== Segment start ==
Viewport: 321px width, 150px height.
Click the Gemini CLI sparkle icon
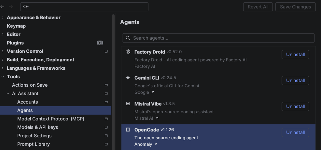(128, 78)
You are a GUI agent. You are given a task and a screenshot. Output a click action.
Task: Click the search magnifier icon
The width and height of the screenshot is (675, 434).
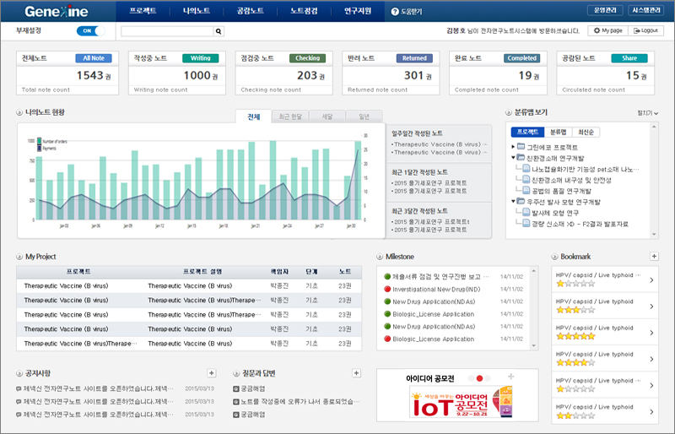219,31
== Segment end ==
Except for the pictures, the whole listing above should be transcribed exactly.

Exercise solution
Viewport: 321px width, 150px height.
Click the Gemini CLI sparkle icon
(128, 78)
You are a GUI agent. You are given a task and a screenshot. Output a click action.
Task: Click the search magnifier icon
The width and height of the screenshot is (675, 434).
219,31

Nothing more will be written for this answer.